This sort of cryptic aggression was nothing like the father I knew—but neither was having a clandestine ex-wife. I longed to leap from the sofa and retreat to the safety of the truck. Instead, I spread an embroidered cloth across the tabletop and started to lay out the granite samples: small rectangles in coral gray and sierra white, Wausau red and Salisbury pink, each carved with R.I.P in uncial gothic. Papa often told clients how Great Grandma Pauline had hand-stitched the cloth in the days when Great Grandpa Leo went door-to-door on horseback. A reminder that Luftigs had been hawking headstones since 1892. (Mama, who’d actually bought the cloth from a discount bin at Gimbels, would not have been amused.) I focused on adjusting and readjusting the tiny stones, afraid of making eye contact with Delia Braithwaite.
“So how have you been, Gordon? How have you really been?” she asked. “I do hope you’ve had a good thirty years.”
“I have, Delia,” answered Papa. His tone was matter-of-fact and unequivocal, which is what a daughter wants to hear. It didn’t cross my mind—not until later—that he might have been lying. “Now tell me, Delia, what exactly are you looking for in the way of a stone?”

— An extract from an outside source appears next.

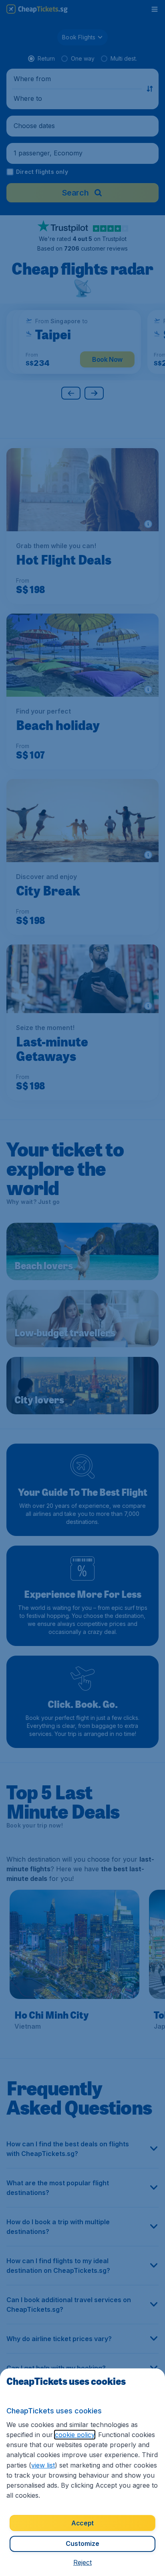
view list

Our hostess appeared disappointed, irked—either by Papa’s thirty good years or his change of subject. Her eyes settled on the sample display. I felt suddenly unwelcome.

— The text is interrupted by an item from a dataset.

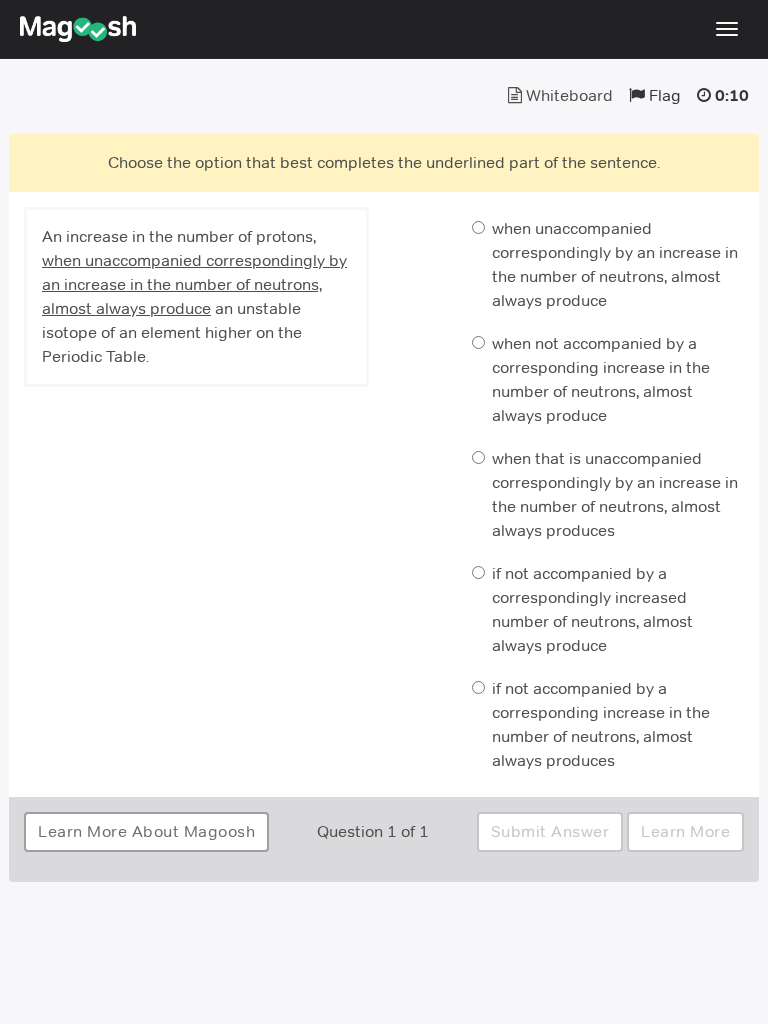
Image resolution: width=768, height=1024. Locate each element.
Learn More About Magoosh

“I have absolutely no idea,” she answered “Honestly, I thought you’d tell me. Like I said, Gordon, I’ve never done this before . . . ”
“That’s why I’ve brought samples,” said Papa.
I knew what came next: my father’s sermon on how headstones were like houses, each suited to a particular taste and temperament. The sound of a barking dog, followed by a door slamming in the entryway, cut him short. Seconds later, a deep masculine voice announced, “Rodin caught another goddam squirrel,” and then the speaker sauntered into the room. He was a broad-shouldered, square-jawed teenage dreamboat with a playful smile and long, golden-saffron bangs that nearly concealed his eyes. When he realized that Delia had company, he said, “Oh, hi,” sheepishly, waving toward us, and his cheeks blossomed like peonies. Only then did I notice his vacant, irregular gaze—and the collapsible white cane tucked under one muscular arm: my newfound Adonis was blind.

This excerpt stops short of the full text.